The correction metrics reveal a more nuanced picture. The model's ability to fix its own mistakes ("Incorrect to Correct") sees a moderate boost primarily from Process-level RL. More importantly, both RL methods drastically reduce the harmful behavior of changing correct answers into incorrect ones ("Correct to Incorrect"). This indicates that RL training instills a more conservative and confident correction behavior, making the model less likely to "over-correct" and introduce new errors.

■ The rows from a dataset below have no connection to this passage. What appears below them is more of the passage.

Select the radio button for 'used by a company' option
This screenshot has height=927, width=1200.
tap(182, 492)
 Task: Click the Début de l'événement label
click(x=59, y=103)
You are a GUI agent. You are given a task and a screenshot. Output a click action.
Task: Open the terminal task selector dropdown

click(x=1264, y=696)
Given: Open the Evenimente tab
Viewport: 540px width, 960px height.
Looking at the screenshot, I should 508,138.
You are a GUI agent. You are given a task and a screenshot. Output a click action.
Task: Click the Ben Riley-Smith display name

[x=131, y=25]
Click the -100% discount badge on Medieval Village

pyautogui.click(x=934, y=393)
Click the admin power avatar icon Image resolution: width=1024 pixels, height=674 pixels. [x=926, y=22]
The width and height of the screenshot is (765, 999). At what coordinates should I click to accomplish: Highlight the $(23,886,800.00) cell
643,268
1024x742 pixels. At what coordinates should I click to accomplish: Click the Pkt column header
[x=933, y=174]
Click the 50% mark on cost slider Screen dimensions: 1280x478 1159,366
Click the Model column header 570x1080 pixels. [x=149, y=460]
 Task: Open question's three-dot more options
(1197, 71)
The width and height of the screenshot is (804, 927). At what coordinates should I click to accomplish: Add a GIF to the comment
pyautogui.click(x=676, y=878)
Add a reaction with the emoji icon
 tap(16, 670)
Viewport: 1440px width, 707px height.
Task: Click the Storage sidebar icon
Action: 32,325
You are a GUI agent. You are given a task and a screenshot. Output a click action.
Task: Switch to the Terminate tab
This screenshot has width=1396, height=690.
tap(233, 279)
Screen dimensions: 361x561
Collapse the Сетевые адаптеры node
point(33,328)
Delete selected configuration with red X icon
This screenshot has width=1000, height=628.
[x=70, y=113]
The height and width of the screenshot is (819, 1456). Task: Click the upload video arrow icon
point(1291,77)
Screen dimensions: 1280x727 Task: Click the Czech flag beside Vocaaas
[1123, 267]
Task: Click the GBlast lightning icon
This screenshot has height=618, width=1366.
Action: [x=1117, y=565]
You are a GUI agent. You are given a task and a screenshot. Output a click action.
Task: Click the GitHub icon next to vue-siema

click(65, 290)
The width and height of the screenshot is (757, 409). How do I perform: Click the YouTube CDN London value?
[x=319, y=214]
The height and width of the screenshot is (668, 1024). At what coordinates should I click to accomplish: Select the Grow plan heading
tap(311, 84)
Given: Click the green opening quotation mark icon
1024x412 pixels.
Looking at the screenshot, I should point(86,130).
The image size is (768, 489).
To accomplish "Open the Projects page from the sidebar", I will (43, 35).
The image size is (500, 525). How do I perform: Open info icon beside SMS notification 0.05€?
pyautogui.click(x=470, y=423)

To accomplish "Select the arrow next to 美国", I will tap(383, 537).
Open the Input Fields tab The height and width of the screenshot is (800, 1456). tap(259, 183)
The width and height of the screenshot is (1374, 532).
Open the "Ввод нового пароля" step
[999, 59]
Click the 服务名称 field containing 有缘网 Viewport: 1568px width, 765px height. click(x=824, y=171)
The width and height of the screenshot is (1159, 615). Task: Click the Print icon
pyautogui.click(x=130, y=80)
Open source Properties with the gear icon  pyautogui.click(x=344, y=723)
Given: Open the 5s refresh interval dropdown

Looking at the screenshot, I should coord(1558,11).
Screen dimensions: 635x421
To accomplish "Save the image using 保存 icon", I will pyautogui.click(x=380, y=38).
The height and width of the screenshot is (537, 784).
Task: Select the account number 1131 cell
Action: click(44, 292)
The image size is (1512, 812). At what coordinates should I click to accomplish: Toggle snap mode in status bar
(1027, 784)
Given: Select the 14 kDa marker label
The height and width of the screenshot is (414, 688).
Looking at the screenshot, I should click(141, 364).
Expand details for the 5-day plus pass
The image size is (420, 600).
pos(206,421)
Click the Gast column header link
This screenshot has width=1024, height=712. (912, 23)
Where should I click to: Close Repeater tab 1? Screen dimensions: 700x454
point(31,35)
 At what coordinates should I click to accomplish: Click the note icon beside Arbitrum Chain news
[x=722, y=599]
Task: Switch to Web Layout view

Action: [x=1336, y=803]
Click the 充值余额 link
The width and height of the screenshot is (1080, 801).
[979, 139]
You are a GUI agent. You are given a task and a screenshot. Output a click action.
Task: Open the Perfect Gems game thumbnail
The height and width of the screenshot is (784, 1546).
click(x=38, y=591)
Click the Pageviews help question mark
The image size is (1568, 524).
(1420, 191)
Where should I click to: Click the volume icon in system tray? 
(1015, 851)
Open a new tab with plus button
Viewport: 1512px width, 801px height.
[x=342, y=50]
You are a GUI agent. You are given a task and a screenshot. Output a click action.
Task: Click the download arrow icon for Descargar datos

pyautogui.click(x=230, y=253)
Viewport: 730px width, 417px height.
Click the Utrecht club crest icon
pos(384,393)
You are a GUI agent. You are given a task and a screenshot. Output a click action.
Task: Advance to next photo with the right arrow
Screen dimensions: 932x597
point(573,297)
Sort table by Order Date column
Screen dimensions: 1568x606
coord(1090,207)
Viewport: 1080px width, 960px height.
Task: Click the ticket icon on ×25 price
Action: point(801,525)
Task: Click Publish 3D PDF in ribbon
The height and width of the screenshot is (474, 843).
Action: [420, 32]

In summary, the chart demonstrates that RL-augmented training produces a model that is not only better at judging the correctness of its outputs but also safer and more reliable when attempting to correct them, with a notable reduction in harmful interventions. The choice between Process-level and Outcome-level RL may depend on whether the primary goal is improving active correction or minimizing correction-induced errors.